Now, you've seen observational studies where we correlated sleep and memory. And you've learned about surveys where we ask people questions. And you've learned about experiments, which are our best bet for proving causality. For the most part in this course, we're going to focus on observational studies. That's because we can't exactly do a survey or an experiment online. But we do think it's important for you to know the different kinds of studies that we use with statistics. Here at Udacity, we did our own little observational study, which we're going to share with you, so that you can draw your own conclusions. By now, you know my hand pretty well. You see it all the time when I'm writing out the lessons. So now you're going to use what you know about my hand to know a little more about me. There's a link at the right called height and hand length, with real data on hand length and height of people here udacity. Let's bring this data up. If we highlight the data, and then go up here to insert chart. Go to charts and select scatter, and we need to click here on scatter chart, and then click insert. After you click insert a scatter plot should pop up that visualizes this data. You should see a clear relationship between height and hand length. Based on this scatter plot, if I tell you my hand is 6.75 inches long. How tall do you think I am? Write your answer in inches since that's how we measured hand length. Just take a guess, this doesn't affect your grade.
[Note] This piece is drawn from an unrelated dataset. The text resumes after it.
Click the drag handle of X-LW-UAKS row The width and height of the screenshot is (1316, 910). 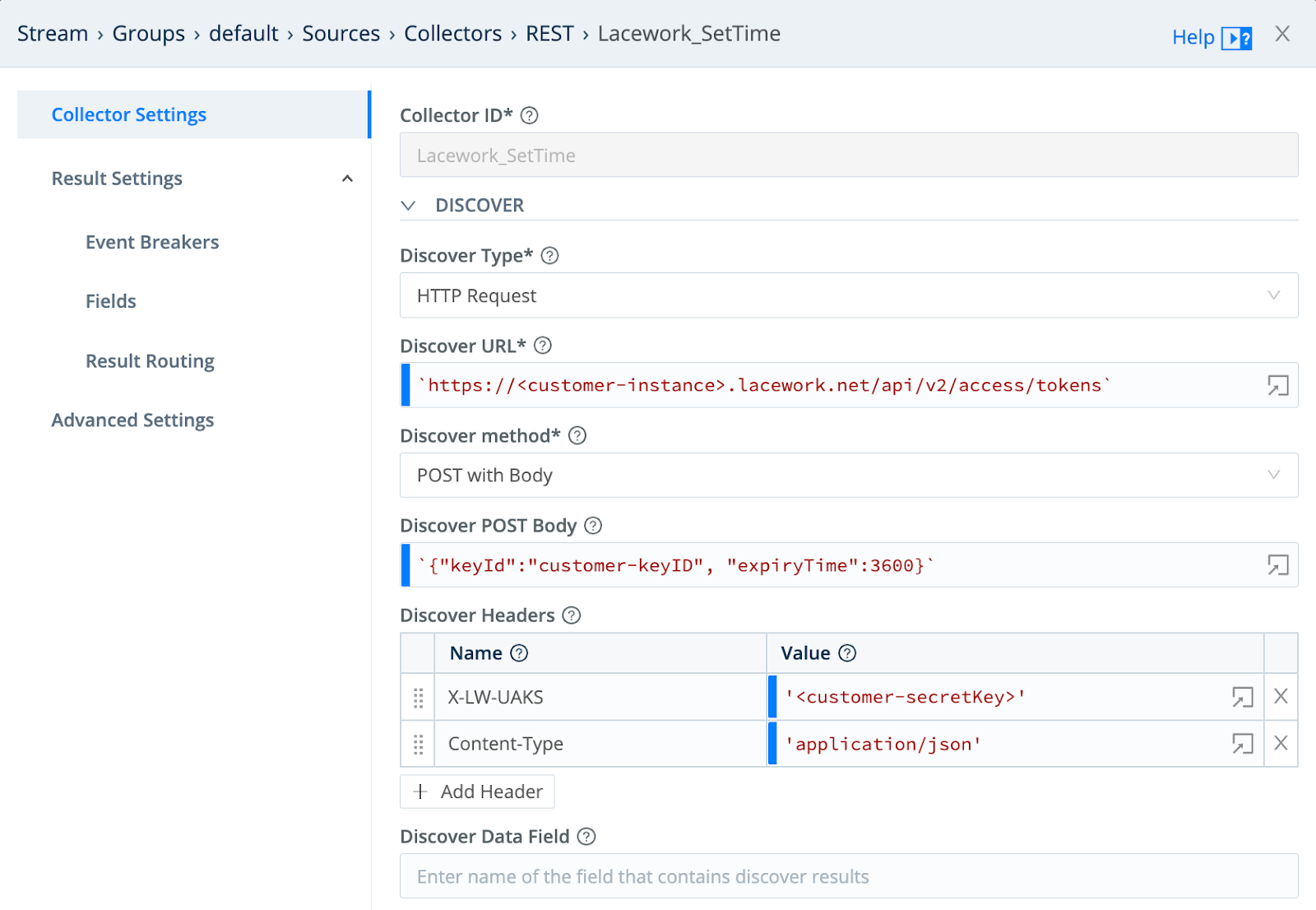click(x=418, y=698)
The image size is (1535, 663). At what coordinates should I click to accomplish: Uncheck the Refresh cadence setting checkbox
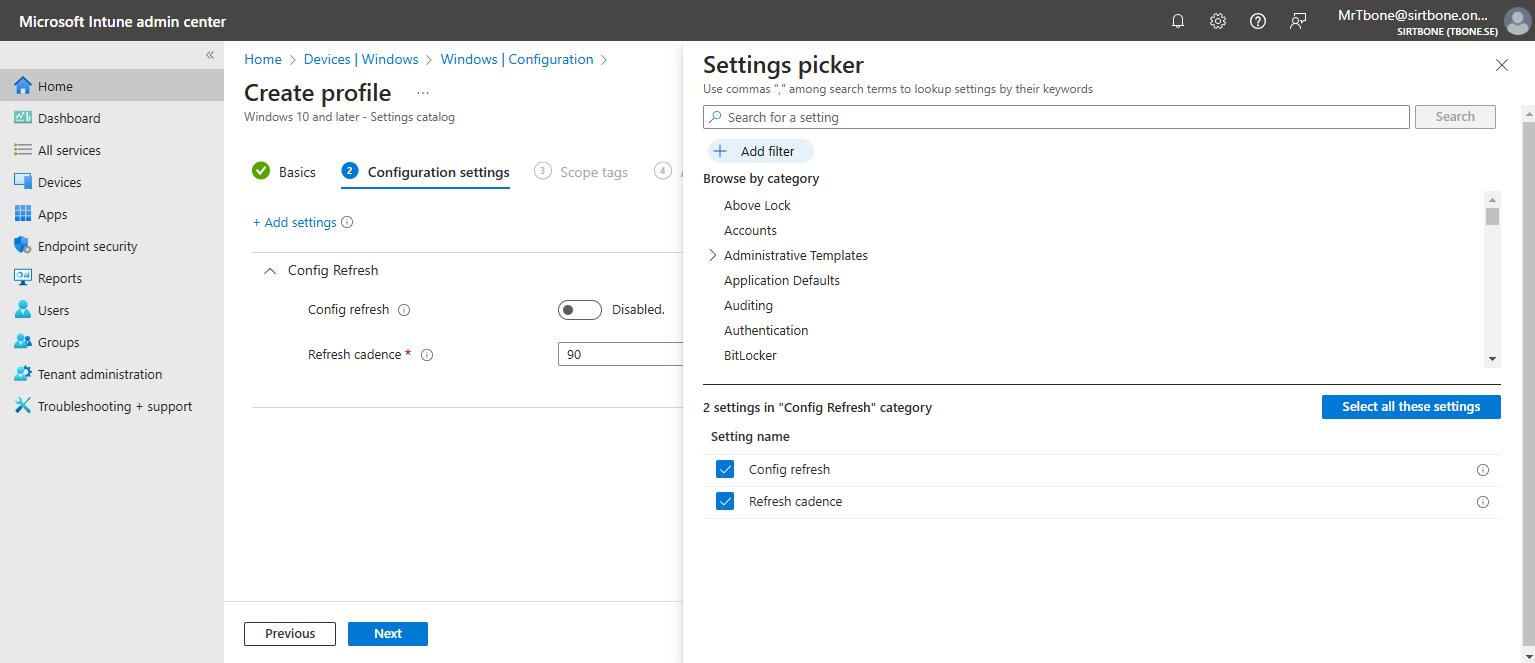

The purpose of this is for you to use patterns to make educated guesses.
For the answer, we decided on a certain interval in which my height is feasible. If you guessed within this interval, congratulations. It seems like you understand the pattern shown in this scatter plot pretty well.
Well, this first one doesn't work, it's not really feasible, because your nails grow independent of how long your hand is. We also can't asset this second one. We can't simply say that taller people have longer hands. In fact, if we look at the data, these two people look like they have about the same height, but they have very different hand lengths. Therefore, we can't say with certainty that taller people automatically have longer hands, there's just a trend in that direction. Also, if we look at this trend, we see that people who have about my hand length, which is 6.75, tend to have heights around this area. Seven feet is 84 inches, which is way up here. Therefore, it's very unlikely that I'm taller than seven feet, but I could be. Remember, this relationship shows a correlation, not a causation, therefore, we can't draw this conclusion. However, we can say with certainty that people who have longer hands tend to be taller.